**What the task asks**
Each entry has to be reproduced in full, exactly as given.

#### Input ####

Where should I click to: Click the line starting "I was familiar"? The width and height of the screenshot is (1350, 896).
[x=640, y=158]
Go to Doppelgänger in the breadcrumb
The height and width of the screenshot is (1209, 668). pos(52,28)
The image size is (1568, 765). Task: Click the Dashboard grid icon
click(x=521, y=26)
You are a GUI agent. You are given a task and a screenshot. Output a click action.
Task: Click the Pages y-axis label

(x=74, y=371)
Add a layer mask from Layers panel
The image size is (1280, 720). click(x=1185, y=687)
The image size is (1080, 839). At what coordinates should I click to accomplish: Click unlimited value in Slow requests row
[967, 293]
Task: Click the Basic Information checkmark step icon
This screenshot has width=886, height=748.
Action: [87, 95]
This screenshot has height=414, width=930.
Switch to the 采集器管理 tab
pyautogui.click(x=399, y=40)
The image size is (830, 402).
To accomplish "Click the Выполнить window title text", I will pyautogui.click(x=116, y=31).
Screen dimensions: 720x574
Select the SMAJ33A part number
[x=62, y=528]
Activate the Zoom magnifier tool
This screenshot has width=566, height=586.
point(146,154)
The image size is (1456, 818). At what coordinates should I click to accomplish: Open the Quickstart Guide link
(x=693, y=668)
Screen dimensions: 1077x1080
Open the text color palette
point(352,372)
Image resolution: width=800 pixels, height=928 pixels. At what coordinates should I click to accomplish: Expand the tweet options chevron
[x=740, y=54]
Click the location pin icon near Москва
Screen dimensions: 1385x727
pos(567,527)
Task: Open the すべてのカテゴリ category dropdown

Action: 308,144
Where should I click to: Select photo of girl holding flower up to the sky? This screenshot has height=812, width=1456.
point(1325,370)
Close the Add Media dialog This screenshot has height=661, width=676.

####

**Worked solution**
Where should I click to: Click the line starting "I was familiar"? The width and height of the screenshot is (1350, 896).
[x=640, y=158]
Go to Doppelgänger in the breadcrumb
The height and width of the screenshot is (1209, 668). pos(52,28)
The image size is (1568, 765). Task: Click the Dashboard grid icon
click(x=521, y=26)
You are a GUI agent. You are given a task and a screenshot. Output a click action.
Task: Click the Pages y-axis label

(x=74, y=371)
Add a layer mask from Layers panel
The image size is (1280, 720). click(x=1185, y=687)
The image size is (1080, 839). At what coordinates should I click to accomplish: Click unlimited value in Slow requests row
[967, 293]
Task: Click the Basic Information checkmark step icon
This screenshot has width=886, height=748.
Action: [87, 95]
This screenshot has height=414, width=930.
Switch to the 采集器管理 tab
pyautogui.click(x=399, y=40)
The image size is (830, 402).
To accomplish "Click the Выполнить window title text", I will pyautogui.click(x=116, y=31).
Screen dimensions: 720x574
Select the SMAJ33A part number
[x=62, y=528]
Activate the Zoom magnifier tool
This screenshot has width=566, height=586.
point(146,154)
The image size is (1456, 818). At what coordinates should I click to accomplish: Open the Quickstart Guide link
(x=693, y=668)
Screen dimensions: 1077x1080
Open the text color palette
point(352,372)
Image resolution: width=800 pixels, height=928 pixels. At what coordinates should I click to accomplish: Expand the tweet options chevron
[x=740, y=54]
Click the location pin icon near Москва
Screen dimensions: 1385x727
pos(567,527)
Task: Open the すべてのカテゴリ category dropdown

Action: 308,144
Where should I click to: Select photo of girl holding flower up to the sky? This screenshot has height=812, width=1456.
point(1325,370)
Close the Add Media dialog This screenshot has height=661, width=676.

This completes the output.